Fritz Scholder’s painting New Mexico #40 (1966)

© Estate of Fritz Scholder

An exhibition about the early days of the Institute of American Indian Arts (IAIA), founded in 1962 as the first—and only—fine-art college for Native Americans, opens this week at the Saint Louis Art Museum (SLAM). Action/Abstraction Redefined: Modern Native American Art, 1940s-70s will see ancestral aesthetics dominate and merge with Abstract Expressionism, Color field and Hard-edge painting.

In its early years, IAIA was considered the epicentre of Native American art. Lloyd Kiva New, the fashion designer and IAIA co-founder, recruited a faculty of Indigenous artists, many of whom were products of a time when the New York School of Abstract Expressionism dominated, including Fritz Scholder, whose work was informed by Jackson Pollock, Willem de Kooning and others. Works by Scholder will be among the 90-plus pieces in the show, which will also feature IAIA alumni like the printmaker and painter Linda Lomahaftewa.

The show originated at the IAIA Museum of Contemporary Native Arts in Santa Fe, New Mexico, in 2018. When Alexander Brier Marr, SLAM’s assistant curator of Native American art, saw that exhibition, he was surprised and excited by the depth of abstraction during that period. The museum worked closely with IAIA to enlarge the show, almost doubling its size. “We felt it was important to go deeper into the presentation of some of the key artists,” Marr says. One of those, Anita Fields, is a ceramicist and textile artist who attended IAIA in the early 1970s and is closely associated with the St Louis region.

################

## Tasks to complete:
**1)** According to the article on the IAIA exhibition, in what year was the Institute of American Indian Arts founded?
**2)** Please write the next part of the article about the IAIA exhibition, picking up after its last sentence.

## Dataset section:
################

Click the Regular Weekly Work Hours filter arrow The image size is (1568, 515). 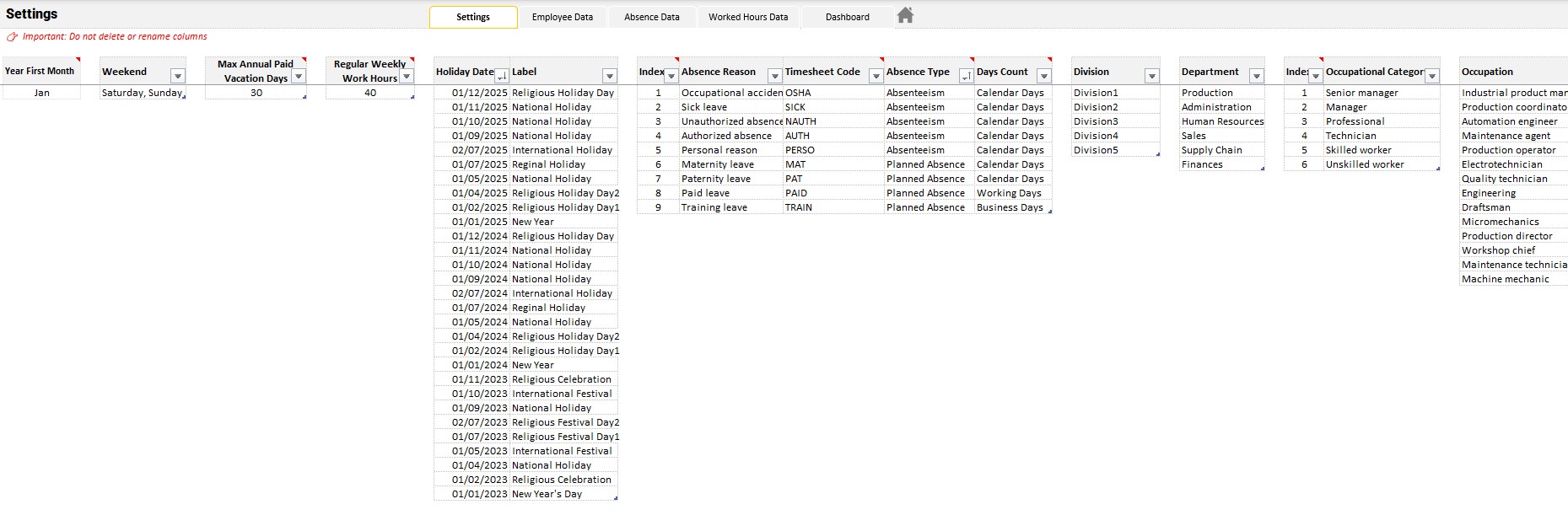[x=407, y=77]
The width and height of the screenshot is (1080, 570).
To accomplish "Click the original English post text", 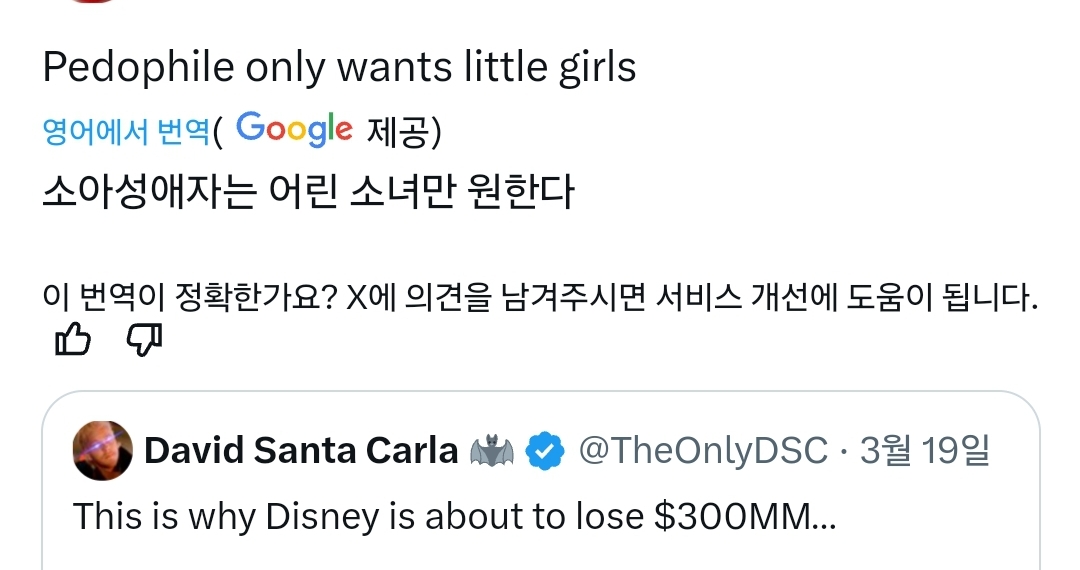I will tap(339, 68).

################

## Task-by-task results:
**1)** 1962

**2)**
Like many US museums, SLAM had been acquiring contemporary Native American art to augment its historic material. “We were missing part of the story,” Marr says. In 2010, the museum received the Danforth Collection, which included more than 250 objects by Plains Indians. Shortly after, SLAM hired its first curator of Native American art.

The show has also spurred the museum to “look and see what is missing” from its holdings, Marr says, and in March SLAM purchased Scholder’s New Mexico #45 (1966)—the first post-war painting by a Native American artist to join its collection.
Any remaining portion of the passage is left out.